== Segment start ==

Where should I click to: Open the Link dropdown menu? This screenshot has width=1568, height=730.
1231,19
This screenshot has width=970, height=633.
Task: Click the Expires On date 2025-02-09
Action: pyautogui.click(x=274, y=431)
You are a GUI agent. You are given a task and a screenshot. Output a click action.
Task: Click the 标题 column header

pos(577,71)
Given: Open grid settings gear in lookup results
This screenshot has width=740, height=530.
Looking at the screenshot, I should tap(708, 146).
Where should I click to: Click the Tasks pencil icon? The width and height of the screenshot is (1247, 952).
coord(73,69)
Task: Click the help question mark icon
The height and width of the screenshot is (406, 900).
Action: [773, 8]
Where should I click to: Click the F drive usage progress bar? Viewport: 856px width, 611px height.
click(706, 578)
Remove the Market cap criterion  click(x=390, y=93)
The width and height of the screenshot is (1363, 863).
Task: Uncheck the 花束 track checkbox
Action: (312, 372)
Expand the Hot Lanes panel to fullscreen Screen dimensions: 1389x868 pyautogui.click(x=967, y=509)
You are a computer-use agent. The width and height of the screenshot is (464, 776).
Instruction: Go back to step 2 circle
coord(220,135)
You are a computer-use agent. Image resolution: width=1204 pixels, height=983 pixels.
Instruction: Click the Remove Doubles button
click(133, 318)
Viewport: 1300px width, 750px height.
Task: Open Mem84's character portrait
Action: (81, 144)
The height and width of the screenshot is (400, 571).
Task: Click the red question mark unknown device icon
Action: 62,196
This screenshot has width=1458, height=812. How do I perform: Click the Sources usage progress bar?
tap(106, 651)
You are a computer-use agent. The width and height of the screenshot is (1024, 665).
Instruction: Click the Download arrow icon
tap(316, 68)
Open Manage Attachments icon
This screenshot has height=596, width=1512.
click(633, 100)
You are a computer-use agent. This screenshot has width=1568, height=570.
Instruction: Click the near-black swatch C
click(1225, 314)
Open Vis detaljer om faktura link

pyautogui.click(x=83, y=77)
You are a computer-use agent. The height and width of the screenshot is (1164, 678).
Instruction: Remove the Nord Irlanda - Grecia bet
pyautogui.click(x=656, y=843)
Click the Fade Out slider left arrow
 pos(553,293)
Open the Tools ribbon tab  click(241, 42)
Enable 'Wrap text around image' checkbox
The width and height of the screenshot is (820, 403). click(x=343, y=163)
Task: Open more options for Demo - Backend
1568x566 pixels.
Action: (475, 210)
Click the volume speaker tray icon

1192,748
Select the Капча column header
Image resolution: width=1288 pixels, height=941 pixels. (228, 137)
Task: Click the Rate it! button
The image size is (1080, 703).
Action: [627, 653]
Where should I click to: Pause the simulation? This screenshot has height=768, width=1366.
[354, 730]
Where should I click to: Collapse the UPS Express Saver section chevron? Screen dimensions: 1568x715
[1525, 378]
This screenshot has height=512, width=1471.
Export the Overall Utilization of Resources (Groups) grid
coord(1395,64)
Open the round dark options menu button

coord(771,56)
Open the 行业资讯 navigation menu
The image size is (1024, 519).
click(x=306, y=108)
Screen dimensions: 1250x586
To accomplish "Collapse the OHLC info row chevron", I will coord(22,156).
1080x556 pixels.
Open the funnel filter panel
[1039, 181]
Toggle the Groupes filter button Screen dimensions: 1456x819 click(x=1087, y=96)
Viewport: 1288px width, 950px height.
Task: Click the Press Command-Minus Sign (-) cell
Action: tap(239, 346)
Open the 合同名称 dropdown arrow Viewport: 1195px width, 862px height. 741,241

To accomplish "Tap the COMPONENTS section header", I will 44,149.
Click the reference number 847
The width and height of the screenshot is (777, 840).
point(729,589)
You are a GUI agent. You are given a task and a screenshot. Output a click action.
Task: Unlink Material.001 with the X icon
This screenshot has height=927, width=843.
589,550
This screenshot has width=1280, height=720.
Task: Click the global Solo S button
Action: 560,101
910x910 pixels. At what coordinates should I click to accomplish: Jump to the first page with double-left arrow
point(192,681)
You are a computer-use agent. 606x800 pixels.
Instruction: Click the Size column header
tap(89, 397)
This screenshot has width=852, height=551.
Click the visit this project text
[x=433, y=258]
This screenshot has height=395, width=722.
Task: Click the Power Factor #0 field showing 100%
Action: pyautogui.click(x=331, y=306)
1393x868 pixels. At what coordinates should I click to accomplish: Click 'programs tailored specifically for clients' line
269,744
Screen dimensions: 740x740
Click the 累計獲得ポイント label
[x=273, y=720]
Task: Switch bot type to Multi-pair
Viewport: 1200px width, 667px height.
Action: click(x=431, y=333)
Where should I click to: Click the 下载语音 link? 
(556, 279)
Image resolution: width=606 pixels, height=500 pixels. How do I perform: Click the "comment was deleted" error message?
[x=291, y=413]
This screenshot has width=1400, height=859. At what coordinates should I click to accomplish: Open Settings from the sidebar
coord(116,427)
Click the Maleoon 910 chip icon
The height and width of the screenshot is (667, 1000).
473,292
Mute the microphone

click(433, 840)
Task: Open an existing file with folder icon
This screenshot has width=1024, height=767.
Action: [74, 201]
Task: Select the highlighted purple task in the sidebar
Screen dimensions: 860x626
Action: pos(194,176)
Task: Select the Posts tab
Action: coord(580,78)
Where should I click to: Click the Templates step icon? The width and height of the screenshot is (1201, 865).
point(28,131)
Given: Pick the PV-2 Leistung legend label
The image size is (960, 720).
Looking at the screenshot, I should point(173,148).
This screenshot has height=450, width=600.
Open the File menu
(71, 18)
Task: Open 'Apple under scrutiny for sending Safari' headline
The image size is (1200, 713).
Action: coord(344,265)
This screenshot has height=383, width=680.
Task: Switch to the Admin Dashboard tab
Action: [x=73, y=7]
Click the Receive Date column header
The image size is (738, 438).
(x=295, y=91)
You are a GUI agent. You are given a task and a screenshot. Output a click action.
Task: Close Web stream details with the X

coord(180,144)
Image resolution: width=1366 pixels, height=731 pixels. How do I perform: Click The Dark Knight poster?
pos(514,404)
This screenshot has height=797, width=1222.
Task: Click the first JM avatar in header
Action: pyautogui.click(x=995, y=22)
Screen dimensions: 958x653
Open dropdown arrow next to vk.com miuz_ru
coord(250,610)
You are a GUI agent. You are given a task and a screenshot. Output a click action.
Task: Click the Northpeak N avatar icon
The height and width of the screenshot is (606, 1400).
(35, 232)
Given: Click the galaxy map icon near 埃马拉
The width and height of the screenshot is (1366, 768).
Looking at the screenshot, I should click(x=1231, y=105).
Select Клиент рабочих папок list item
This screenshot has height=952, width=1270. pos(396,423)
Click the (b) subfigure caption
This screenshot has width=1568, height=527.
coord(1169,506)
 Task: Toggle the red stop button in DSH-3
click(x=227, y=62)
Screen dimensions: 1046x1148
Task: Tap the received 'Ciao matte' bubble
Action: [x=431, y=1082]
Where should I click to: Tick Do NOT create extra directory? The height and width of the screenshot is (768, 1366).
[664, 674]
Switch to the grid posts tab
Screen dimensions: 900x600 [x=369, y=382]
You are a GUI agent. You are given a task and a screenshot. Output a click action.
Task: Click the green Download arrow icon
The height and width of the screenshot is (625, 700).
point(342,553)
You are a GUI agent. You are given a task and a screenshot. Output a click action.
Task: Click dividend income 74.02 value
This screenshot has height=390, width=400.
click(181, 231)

== Segment end ==

- **Work order**: Look through the material and find each line that includes "will", then copy it.

- **Response area**:
To accomplish "Collapse the OHLC info row chevron", I will coord(22,156).
To accomplish "Tap the COMPONENTS section header", I will 44,149.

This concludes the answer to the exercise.